And yet when it came time to pick a player of the tournament, power-hitting Royal Challengers Bangalore opener Chris Gayle won the distinction hands down. The orange-cap owner, who struck up the most number of runs for an individual player in the tournament should be definitely lauded for his efforts, especially considering he began his run-race with a handicap of 4 matches (as he joined the tourney late). But why was the praise for pedigree fast bowler in Lasith Malinga lost in the shuffle?
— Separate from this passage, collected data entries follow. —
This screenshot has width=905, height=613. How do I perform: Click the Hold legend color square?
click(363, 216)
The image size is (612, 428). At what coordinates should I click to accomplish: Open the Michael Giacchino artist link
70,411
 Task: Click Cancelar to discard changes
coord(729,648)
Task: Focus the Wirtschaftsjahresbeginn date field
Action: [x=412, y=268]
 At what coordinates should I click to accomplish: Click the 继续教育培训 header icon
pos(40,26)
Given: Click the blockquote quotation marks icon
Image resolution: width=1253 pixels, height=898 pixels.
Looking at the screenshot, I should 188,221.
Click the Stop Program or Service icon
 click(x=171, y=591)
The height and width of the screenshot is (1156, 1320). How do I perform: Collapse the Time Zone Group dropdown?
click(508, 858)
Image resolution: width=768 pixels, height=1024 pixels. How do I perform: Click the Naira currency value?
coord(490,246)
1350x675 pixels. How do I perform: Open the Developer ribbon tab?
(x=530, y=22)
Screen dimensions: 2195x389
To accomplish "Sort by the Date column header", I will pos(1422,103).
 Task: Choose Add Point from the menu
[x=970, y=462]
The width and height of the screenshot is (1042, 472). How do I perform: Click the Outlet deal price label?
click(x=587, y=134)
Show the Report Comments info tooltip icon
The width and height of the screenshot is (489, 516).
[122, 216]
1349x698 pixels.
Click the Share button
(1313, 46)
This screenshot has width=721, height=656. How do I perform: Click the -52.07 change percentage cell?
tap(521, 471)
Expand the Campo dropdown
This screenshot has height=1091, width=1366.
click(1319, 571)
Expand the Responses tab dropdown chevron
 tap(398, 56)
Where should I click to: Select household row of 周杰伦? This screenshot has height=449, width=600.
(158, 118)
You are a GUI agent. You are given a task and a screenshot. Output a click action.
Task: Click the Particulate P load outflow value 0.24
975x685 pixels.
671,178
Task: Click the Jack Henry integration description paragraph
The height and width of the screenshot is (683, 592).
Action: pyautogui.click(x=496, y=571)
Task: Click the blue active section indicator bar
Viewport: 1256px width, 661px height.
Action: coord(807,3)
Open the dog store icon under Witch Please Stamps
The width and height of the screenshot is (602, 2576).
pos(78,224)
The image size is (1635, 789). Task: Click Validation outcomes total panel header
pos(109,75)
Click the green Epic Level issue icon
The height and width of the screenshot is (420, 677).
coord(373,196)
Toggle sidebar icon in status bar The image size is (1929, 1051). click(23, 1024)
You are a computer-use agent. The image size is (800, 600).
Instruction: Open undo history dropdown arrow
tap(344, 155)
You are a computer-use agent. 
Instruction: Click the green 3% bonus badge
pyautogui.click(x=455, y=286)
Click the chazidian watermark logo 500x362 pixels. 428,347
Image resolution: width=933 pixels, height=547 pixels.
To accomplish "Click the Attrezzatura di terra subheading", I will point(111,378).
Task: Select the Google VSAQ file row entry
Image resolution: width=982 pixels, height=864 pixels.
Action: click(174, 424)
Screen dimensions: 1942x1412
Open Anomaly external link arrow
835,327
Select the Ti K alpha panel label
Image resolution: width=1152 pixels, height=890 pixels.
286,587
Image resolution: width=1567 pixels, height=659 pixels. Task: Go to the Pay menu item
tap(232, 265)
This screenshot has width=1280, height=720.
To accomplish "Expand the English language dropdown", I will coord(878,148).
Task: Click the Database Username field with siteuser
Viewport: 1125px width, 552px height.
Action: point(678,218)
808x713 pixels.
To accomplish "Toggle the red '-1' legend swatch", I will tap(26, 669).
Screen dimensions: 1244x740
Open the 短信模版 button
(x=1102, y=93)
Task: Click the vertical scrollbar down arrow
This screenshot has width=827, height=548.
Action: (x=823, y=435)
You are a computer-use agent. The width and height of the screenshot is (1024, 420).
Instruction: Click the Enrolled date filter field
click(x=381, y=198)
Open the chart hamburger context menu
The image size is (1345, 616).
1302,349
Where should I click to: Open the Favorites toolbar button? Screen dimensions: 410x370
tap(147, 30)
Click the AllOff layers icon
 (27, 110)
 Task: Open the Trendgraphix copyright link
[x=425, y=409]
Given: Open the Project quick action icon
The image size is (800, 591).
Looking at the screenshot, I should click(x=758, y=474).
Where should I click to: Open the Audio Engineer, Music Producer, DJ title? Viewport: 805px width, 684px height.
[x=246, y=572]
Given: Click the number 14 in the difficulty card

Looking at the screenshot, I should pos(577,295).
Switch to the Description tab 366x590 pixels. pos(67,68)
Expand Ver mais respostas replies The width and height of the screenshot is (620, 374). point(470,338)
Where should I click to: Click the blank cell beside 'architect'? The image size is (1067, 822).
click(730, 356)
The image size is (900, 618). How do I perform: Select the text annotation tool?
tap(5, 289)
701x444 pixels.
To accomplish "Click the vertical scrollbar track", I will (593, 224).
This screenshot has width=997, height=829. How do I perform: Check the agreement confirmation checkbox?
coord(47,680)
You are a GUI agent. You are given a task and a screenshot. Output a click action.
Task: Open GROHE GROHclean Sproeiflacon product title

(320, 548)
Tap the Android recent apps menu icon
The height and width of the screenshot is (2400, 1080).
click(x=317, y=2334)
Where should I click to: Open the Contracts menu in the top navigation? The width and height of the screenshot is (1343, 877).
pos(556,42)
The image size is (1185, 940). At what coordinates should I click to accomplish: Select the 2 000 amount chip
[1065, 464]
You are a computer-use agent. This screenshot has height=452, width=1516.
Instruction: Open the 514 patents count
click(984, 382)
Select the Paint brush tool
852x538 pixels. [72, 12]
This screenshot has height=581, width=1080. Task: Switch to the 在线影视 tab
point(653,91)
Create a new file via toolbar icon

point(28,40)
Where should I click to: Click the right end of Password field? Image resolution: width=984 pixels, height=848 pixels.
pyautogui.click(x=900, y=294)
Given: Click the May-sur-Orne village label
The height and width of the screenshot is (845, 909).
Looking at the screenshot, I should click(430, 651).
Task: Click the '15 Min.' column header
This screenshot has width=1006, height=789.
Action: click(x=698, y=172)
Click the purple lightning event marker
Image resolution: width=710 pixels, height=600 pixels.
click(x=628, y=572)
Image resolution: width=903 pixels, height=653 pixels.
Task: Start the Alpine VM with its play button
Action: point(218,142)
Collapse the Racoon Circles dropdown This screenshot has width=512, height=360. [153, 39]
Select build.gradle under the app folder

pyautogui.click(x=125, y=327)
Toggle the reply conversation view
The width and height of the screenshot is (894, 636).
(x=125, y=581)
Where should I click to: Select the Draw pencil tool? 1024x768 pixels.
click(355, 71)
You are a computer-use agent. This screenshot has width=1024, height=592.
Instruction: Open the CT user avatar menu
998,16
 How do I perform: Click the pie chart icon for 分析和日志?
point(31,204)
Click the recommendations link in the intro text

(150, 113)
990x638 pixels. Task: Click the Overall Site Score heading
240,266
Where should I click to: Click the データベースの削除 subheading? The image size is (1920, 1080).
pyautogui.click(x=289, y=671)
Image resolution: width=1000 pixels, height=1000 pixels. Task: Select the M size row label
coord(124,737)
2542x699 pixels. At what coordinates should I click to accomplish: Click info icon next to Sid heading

Such a denoument only lends credence to the commonplace, but controversially-held belief that cricket is a batter's game, especially the Twenty20 format. Considering that in such a hotly contested arena as the IPL, Malinga remained top of the wicket-taking charts for almost the entire tournament, he should have been handed commensurate recognition: a joint Man of the Series award with Chris Gayle, perhaps.
It is a little known but important fact that in the one-day World Cup, teams which make it to the semi-finals and finals owe a large part of their success to the remarkable performances of their bowlers. Australia would not have been three-times' champions on the trot if it had not been for the menacing prowess of Glenn McGrath, while Zaheer Khan was also instrumental in India winning the global event thanks to his joint-highest haul of 21 wickets with Pakistan's Shahid Afridi.
But even on that stage, the most valuable player is usually a willow-wielder. Thankfully, the winds of change are motion as was evident in the World Cup earlier this year when an all-rounder was named MVP - Yuvraj Singh. But one wonders if IPL will ever accord the best bowlers the recognition they deserve.